A simplified data-flow architecture illustrates how perception data transitions through layers to produce control actions via extending the SPA architecture to a more applicable one :
{{ :en:safeav:as:rtu_ch1_figure3.png?400| Data Flow in a Typical Autonomous System }}
Data Flow in a Typical Autonomous System (Inspired by ROS and JAUS standards)
This closed-loop interaction ensures that systems continuously update their understanding of the world, adjusting behaviour based on environmental changes or feedback from control execution ((Kroeger, T., et al. (2019). Real-time control architectures for robotics. Annual Review of Control, Robotics, and Autonomous Systems, 2, 45–68)).
===== Distributed vs. Centralised Architectures =====
Architectural organisation also depends on whether processing is centralised or distributed:
* **Centralised Architectures:**
* All decision-making occurs on a single computing unit.

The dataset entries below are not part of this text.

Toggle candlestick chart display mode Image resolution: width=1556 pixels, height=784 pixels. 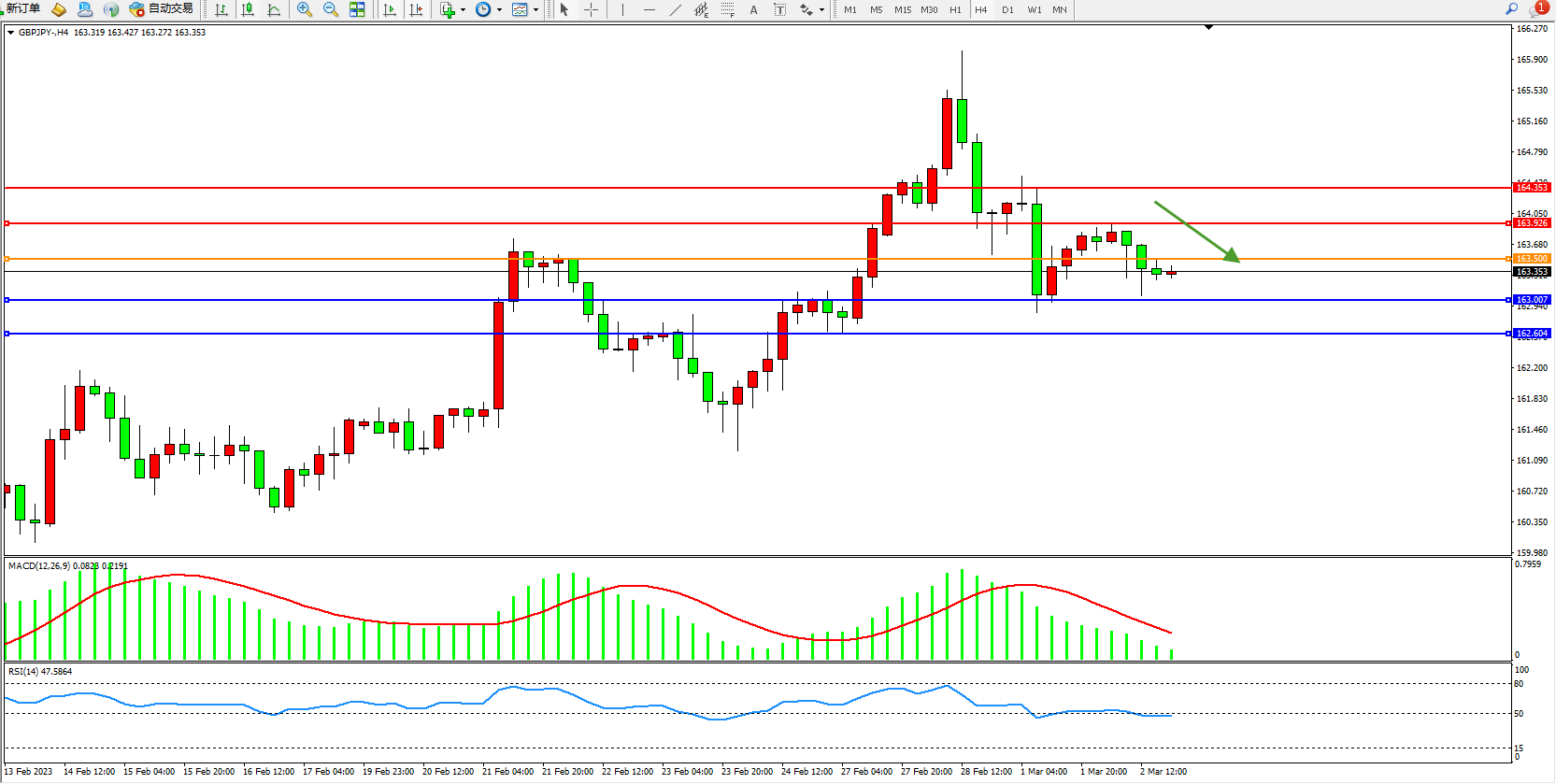248,9
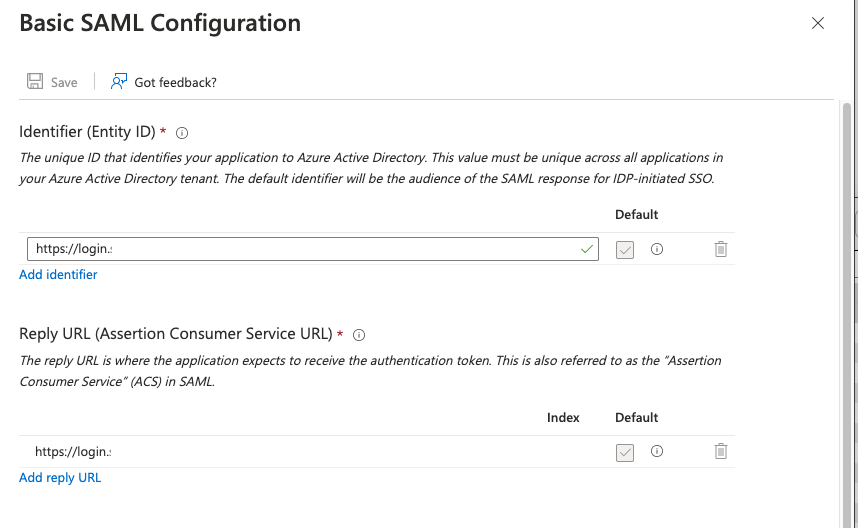Click green validation checkmark in Identifier field
Viewport: 858px width, 528px height.
coord(586,249)
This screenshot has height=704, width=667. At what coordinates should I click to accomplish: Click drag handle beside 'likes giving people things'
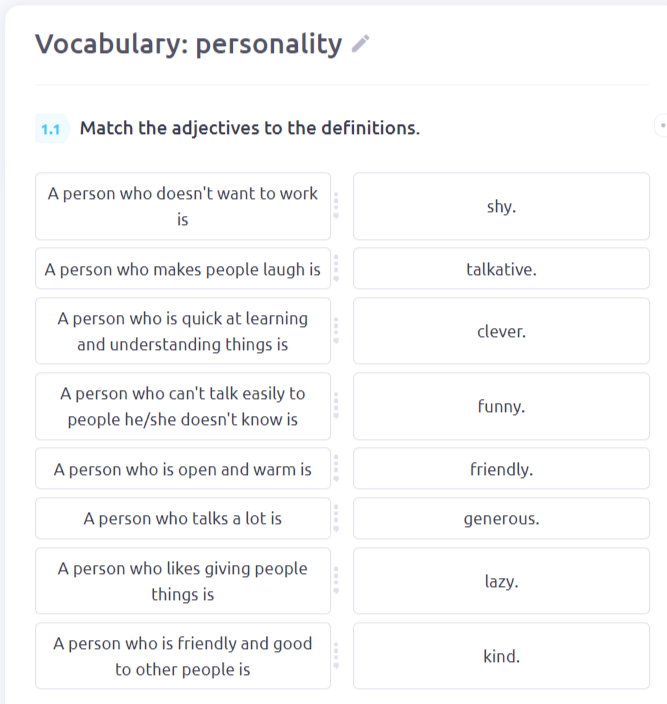pos(336,581)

* Easier synchronisation but can become a bottleneck.
* Common in small-scale robots and drones.
*** Distributed Architectures:**
* Tasks are distributed among multiple computing nodes or agents.

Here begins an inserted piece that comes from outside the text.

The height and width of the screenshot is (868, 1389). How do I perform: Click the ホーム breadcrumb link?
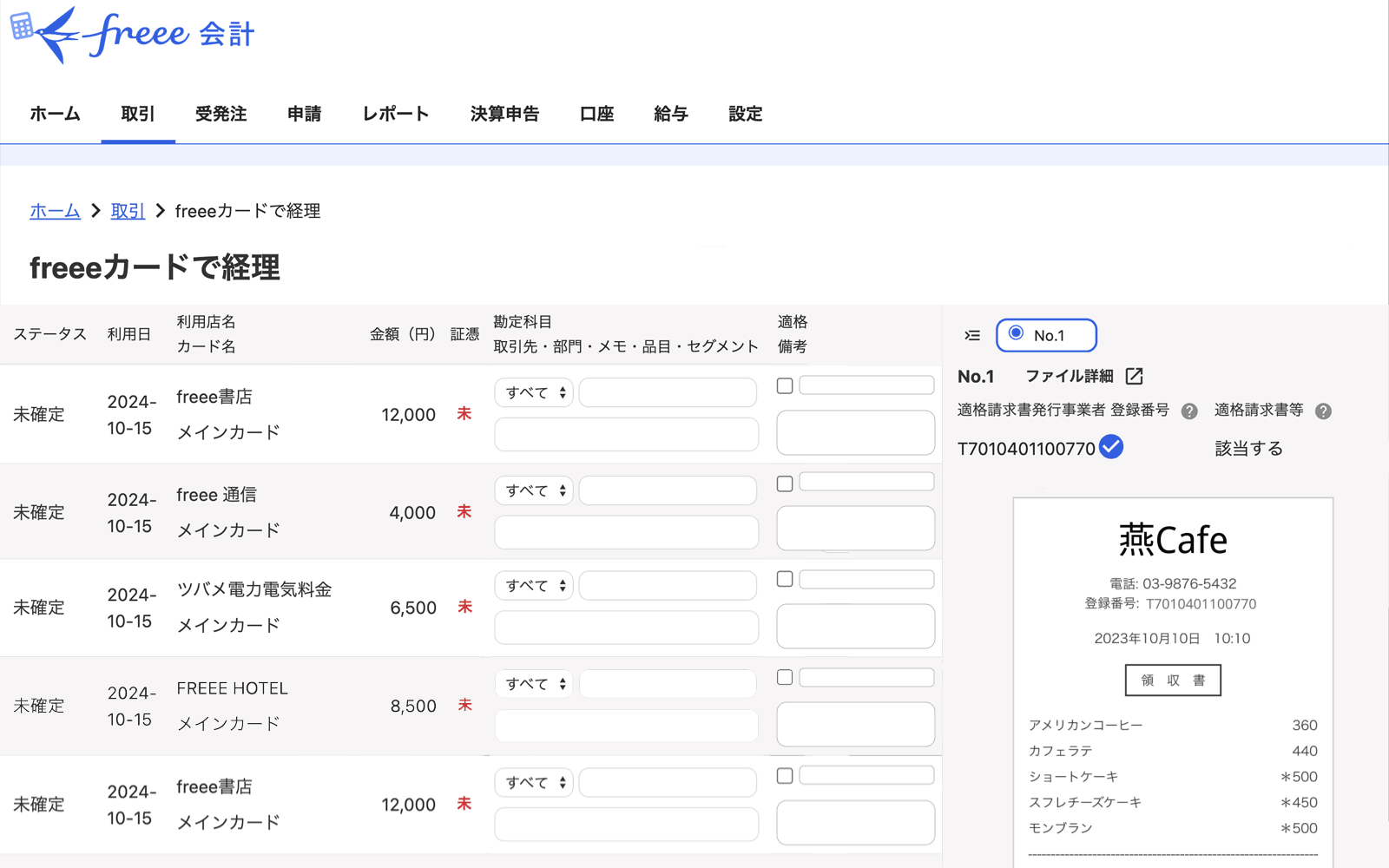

* Enhanced scalability and fault tolerance.
* Essential for multi-vehicle coordination (swarm robotics, fleet operations).
Middleware frameworks like ROS 2 and DDS are inherently designed to support distributed computation, enabling decentralised data exchange in real time ((Maruyama, Y., Kato, S., & Azumi, T. (2016). Exploring the performance of ROS2. Proceedings of the 13th Embedded Real-Time Systems Workshop (ERTS 2016))).

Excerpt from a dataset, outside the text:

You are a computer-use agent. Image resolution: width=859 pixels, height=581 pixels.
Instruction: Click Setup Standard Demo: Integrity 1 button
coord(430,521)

===== Safety and Redundancy =====
Safety is a critical design consideration. Redundant architectures replicate essential components (e.g., dual sensors, parallel computing paths) to ensure operation even during failures. For example, aircraft autopilot systems employ triple-redundant processors and cross-monitoring logic ((FAA. (2021). Advisory Circular 20-167A: Airborne Systems Safety. Federal Aviation Administration)). Similarly, marine vehicles use redundant navigation sensors to counter GPS outages caused by water interference.
Architectural safety mechanisms include:
* Failover controllers
* Health monitoring nodes
* Watchdog timers
* Self-diagnostics and logging subsystems
These ensure resilience, especially in mission-critical or human-in-the-loop systems.